Assisti ao Encontro organizado pelo GIFE (03.12.2020) com os relatos de alguns especialistas brasileiros que participaram da Conferência 2020 da AEA (American Association Evaluation). Deu para perceber que agora está se consolidando de fato uma mudança de orientação no campo da avaliação social: do rigor da medição, para uma abordagem plural baseada na interação, empatia e afeto.
A meu ver, uma mudança muito benvinda e necessária. No Brasil, até há bem pouco tempo (2010-2015), pode-se dizer que prevalecia a percepção quanto à superioridade dos métodos estatísticos de pesquisa experimental para avaliar o impacto dos projetos sociais. Uma exigência que ainda hoje continua sendo bastante comum por parte das instituições financiadoras. Mesmo que para gerarem resultados confiáveis, os métodos experimentais são complexos, caros, demorados e atinentes apenas aos doutores da Academia.

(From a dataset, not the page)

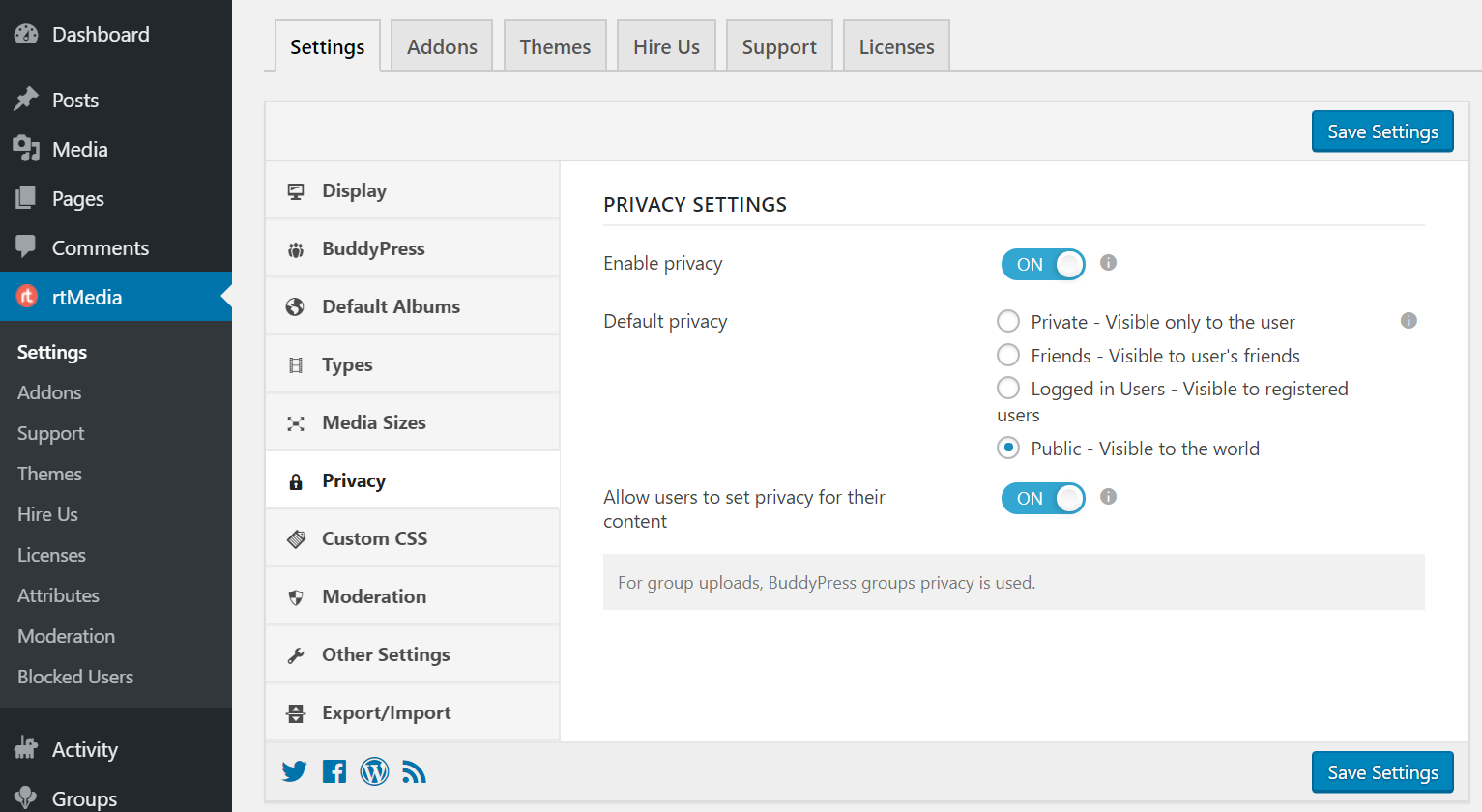This screenshot has width=1482, height=812.
Task: Open the WordPress icon in the footer
Action: point(374,771)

Entendo que os métodos experimentais devem continuar sendo usados para avaliar o impacto apenas em situações muito especiais, do tipo programas sociais de grande escala e com elevado grau de desconhecimento acerca dos seus efeitos. O que não deve acontecer é o “endeusamento” (fetiche) do método, como ainda ocorre, resultando na banalização do seu uso pelas organizações. Com isto, acaba sendo aplicado de modo impreciso, errôneo, um mero faz-de-conta de avaliação para atender ao financiador (compliance), onerando o projeto sem gerar nenhum (ou muito pouco) valor para ele.
Na realidade, essa mudança no campo da avaliação já vinha se dando a nível internacional. Só que nós, no Brasil, não estávamos nos dando conta de sua extensão e profundidade.
A evolução internacional – setor público
Nos idos de 2003, a AEA (American Evaluation Association) já havia sido contundente em sua negativa à exigência da Secretaria de Educação dos EUA do uso de métodos com base científica, os chamados RCT – Randomized Control Trials (experimentos com controles aleatórios) para caracterizar avaliações de boa qualidade. Os três argumentos elencados pela AEA, já naquela época, foram:
- Causalidade – Os testes randomizados com grupos de controle não são os únicos estudos capazes de gerar entendimentos da causalidade. ….. Às vezes podendo até serem enganosos, dada a natureza complexa da causalidade e a multiplicidade de influências reais nos resultados, o que reforça o poder dos desenhos avaliativos que sejam sensíveis à cultura, condições locais, e abertos a fatores causais imprevistos. Outras vezes, os testes randomizados precisam ser excluídos por razões de ética, por negarem aos sujeitos do grupo de controle acesso a importantes oportunidades, mesmo quando os resultados desses experimentos possam ser esclarecedores. Há também casos em que as fontes de dados são insuficientes para realizar os experimentos, como por exemplo nos programas-piloto.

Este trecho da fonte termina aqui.